Обсуждение: doc: explain pgstatindex fragmentation
Hi, I like the clarification but I think that: A higher <literal>leaf_fragmentation</literal> indicates that the physical order of the index leaf pages increasingly deviates from their logical order. Would be cleaner than: The higher <literal>leaf_fragmentation</literal> is, the less the physical order of the index leaf pages corresponds to the logical order we would have just after a <command>REINDEX</command>. -- Benoit Lobréau Consultant http://dalibo.com
On 1/22/25 10:24, Benoit Lobréau wrote: > Here is an updated patch to save you some time. Thanks ! it does seems better that way.

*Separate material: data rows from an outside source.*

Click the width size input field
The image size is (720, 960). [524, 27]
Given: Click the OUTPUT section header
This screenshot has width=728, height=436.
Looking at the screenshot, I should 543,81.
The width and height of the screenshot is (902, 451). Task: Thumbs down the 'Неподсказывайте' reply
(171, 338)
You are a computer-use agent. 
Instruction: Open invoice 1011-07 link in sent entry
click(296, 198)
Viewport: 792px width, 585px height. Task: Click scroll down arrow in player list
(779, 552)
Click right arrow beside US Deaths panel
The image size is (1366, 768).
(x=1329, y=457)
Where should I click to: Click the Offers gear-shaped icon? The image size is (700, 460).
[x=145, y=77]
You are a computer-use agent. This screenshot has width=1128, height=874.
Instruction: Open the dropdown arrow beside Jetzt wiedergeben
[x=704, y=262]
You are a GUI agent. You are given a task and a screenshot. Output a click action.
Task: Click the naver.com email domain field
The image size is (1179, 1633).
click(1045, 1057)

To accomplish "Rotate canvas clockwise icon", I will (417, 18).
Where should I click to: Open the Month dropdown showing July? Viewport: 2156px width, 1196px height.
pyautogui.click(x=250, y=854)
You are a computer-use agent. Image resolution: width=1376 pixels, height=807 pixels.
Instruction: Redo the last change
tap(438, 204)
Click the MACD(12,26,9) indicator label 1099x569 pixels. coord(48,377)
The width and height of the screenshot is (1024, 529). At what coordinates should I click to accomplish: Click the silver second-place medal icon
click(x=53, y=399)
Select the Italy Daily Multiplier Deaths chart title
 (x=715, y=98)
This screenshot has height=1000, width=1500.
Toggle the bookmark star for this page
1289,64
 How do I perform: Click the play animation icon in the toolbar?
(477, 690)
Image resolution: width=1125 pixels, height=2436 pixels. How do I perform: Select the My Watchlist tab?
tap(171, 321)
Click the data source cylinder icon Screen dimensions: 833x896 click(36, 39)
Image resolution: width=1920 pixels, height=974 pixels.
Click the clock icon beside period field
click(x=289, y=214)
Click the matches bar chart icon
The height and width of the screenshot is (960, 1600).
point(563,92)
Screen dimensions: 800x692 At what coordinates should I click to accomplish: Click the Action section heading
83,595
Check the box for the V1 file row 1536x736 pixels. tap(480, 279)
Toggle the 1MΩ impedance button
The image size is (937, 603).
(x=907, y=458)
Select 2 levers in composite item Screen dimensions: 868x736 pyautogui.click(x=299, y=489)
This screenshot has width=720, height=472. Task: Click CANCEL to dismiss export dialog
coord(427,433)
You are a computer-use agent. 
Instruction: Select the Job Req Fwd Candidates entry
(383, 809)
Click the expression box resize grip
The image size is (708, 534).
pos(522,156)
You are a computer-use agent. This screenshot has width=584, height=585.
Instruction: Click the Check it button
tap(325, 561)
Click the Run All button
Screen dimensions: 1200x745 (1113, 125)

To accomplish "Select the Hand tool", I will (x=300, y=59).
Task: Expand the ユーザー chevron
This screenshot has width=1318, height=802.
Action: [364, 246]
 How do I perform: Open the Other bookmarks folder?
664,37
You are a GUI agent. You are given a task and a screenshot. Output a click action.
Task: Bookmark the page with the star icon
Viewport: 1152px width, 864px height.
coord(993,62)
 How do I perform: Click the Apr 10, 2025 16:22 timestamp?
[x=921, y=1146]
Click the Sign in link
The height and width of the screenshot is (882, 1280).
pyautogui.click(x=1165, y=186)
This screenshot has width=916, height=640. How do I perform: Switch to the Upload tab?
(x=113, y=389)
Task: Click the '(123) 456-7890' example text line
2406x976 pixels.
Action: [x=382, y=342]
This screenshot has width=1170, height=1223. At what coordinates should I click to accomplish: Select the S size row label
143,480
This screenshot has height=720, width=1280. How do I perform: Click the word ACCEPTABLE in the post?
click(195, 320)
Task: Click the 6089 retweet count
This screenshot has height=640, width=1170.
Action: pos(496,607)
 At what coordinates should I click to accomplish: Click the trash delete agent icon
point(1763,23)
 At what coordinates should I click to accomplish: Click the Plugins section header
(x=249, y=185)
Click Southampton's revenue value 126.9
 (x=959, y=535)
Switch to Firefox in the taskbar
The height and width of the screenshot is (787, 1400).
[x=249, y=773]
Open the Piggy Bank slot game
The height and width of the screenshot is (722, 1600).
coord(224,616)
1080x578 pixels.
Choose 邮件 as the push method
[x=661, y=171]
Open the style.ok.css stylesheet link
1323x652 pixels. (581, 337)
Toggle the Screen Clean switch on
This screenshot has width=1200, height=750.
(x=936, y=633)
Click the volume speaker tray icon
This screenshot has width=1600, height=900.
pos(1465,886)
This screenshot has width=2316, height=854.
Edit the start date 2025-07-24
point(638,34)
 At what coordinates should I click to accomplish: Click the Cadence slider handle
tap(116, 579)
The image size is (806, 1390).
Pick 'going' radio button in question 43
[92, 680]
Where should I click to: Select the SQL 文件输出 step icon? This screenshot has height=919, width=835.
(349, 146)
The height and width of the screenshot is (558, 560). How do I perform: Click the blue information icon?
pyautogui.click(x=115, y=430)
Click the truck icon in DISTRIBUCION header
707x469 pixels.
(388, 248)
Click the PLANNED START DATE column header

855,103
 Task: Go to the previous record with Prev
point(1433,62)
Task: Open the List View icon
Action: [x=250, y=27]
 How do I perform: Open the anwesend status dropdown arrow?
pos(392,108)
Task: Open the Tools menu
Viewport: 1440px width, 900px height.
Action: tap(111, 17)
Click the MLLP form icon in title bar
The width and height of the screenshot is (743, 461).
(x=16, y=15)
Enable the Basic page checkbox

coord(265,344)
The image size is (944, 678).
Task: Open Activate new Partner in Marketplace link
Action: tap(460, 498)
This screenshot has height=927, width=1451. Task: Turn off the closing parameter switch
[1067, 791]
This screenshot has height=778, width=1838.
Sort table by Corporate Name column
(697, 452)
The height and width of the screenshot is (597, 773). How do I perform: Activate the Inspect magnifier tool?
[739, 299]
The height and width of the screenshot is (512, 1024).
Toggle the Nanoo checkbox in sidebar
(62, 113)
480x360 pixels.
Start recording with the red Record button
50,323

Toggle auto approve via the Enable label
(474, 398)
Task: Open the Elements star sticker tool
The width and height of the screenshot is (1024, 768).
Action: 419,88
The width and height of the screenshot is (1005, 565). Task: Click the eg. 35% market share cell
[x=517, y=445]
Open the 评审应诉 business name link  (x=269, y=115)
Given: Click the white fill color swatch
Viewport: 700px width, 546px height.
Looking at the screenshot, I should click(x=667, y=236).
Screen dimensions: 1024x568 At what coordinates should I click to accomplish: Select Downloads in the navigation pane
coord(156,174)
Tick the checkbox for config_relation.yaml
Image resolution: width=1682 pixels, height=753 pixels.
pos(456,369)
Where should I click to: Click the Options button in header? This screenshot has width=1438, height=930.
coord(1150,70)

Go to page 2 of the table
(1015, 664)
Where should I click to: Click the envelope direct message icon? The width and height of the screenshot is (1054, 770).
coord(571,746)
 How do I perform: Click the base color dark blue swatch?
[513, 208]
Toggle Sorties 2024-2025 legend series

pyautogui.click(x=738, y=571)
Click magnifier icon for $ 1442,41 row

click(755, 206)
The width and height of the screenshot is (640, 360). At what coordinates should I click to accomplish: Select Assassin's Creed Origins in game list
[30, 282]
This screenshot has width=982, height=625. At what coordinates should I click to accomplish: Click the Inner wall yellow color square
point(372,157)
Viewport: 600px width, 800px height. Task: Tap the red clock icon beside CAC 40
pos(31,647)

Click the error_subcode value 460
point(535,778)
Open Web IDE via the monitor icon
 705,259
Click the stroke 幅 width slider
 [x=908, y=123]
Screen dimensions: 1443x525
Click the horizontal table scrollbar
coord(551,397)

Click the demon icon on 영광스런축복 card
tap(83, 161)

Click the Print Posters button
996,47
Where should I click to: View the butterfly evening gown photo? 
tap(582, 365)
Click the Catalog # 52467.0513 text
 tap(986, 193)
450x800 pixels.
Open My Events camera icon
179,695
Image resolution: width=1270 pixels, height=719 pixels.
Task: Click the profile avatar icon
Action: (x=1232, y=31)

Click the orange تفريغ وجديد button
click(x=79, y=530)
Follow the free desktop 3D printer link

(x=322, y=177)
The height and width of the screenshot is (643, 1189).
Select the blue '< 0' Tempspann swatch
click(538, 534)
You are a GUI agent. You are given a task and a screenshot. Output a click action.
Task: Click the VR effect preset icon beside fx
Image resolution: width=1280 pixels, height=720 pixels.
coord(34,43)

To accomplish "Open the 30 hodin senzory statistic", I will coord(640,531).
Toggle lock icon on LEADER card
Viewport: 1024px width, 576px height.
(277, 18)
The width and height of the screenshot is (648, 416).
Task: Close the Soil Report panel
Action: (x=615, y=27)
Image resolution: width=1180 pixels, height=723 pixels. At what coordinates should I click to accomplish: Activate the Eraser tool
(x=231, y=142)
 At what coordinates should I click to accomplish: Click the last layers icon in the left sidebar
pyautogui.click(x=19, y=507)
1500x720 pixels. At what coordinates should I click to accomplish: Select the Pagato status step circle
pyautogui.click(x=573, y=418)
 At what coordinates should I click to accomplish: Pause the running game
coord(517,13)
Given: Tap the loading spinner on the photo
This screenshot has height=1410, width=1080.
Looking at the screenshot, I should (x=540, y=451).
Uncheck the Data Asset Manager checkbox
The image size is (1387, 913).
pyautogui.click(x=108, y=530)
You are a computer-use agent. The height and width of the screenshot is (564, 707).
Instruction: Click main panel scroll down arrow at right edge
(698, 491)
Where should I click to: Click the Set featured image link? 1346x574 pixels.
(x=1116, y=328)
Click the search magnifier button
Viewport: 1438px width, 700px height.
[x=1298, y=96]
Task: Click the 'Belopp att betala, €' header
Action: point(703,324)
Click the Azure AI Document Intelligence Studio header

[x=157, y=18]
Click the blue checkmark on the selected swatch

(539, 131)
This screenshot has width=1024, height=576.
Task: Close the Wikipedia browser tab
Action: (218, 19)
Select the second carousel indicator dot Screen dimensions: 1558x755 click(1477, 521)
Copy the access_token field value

Hi, On Tue, Nov 05, 2024 at 06:36:47PM +0100, Frédéric Yhuel wrote: > Hi, I thought it would be nice to give the user a better idea of what > avg_leaf_density and leaf_fragmentation mean. > > Patch attached. What do you think? Yeah, I think that can not hurt to give more details, thanks for the proposal! A few comments: === 1 + <literal>avg_leaf_density</literal> can be seen as the inverse of bloat, I'm not sure it's good to describe something as the inverse of "something else". See my proposal below. === 2 I’m not sure we need to add the extra details in a paragraph below the fields description. What about changing the fields description? Something concise enough like? avg_leaf_density: shows how full leaf pages currently are (100 if full) leaf_fragmentation: shows how much physical and logical ordering of leaf pages differ (zero if they don't) Also the comments made in [1], [2] and [3] are not linked to this main thread, adding them for reference here (but better to keep the conversation going by replying to this email). [1]: https://www.postgresql.org/message-id/4c5dee3a-8381-4e0f-b882-d1bd950e8972%40dalibo.com [2]: https://www.postgresql.org/message-id/c70fcc72-eed6-475b-81c8-508422299351%40dalibo.com [3]: https://www.postgresql.org/message-id/e8a6db36-073e-4ca3-b38c-b42d7094cba8%40dalibo.com Regards, -- Bertrand Drouvot PostgreSQL Contributors Team RDS Open Source Databases Amazon Web Services: https://aws.amazon.com
On 1/22/25 12:34, Bertrand Drouvot wrote: > Hi, > > On Tue, Nov 05, 2024 at 06:36:47PM +0100, Frédéric Yhuel wrote: >> Hi, I thought it would be nice to give the user a better idea of what >> avg_leaf_density and leaf_fragmentation mean. >> >> Patch attached. What do you think? > > Yeah, I think that can not hurt to give more details, thanks for the proposal! > Hi Bertrand, thanks for your review! > A few comments: > > === 1 > > + <literal>avg_leaf_density</literal> can be seen as the inverse of bloat, > > I'm not sure it's good to describe something as the inverse of "something > else". See my proposal below. > Yeah... bloat is a more familiar concept, so I wanted to link these two metrics... but "inverse" is confusing... or maybe something like that: A small <literal>avg_leaf_density</literal> means that the index is bloated. > === 2 > > I’m not sure we need to add the extra details in a paragraph below the fields > description. What about changing the fields description? > > Something concise enough like? > > avg_leaf_density: shows how full leaf pages currently are (100 if full) That should do :-) > leaf_fragmentation: shows how much physical and logical ordering of leaf pages > differ (zero if they don't) > It looks good to me. I've noticed that maximum leaf_fragmentation can have a huge impact on a range index-only scan, when reading all blocs from disks, even on my laptop machine with SSD, but I don't know if this is the right place to document this? I used the following psql scripts to test the effect of leaf_fragmentation (the first one calls the second one): https://github.com/dalibo/misc/blob/main/fyhuel/leaf_fragmentation.sql https://github.com/dalibo/misc/blob/main/fyhuel/evict_from_both_caches.sql > Also the comments made in [1], [2] and [3] are not linked to this main thread, > adding them for reference here (but better to keep the conversation going > by replying to this email). > > [1]: https://www.postgresql.org/message-id/4c5dee3a-8381-4e0f-b882-d1bd950e8972%40dalibo.com > [2]: https://www.postgresql.org/message-id/c70fcc72-eed6-475b-81c8-508422299351%40dalibo.com > [3]: https://www.postgresql.org/message-id/e8a6db36-073e-4ca3-b38c-b42d7094cba8%40dalibo.com > Indeed, I think Benoît mistakenly thought that thread aggregation was based on thread titles alone. He appended the second conversation to the commitfest entry.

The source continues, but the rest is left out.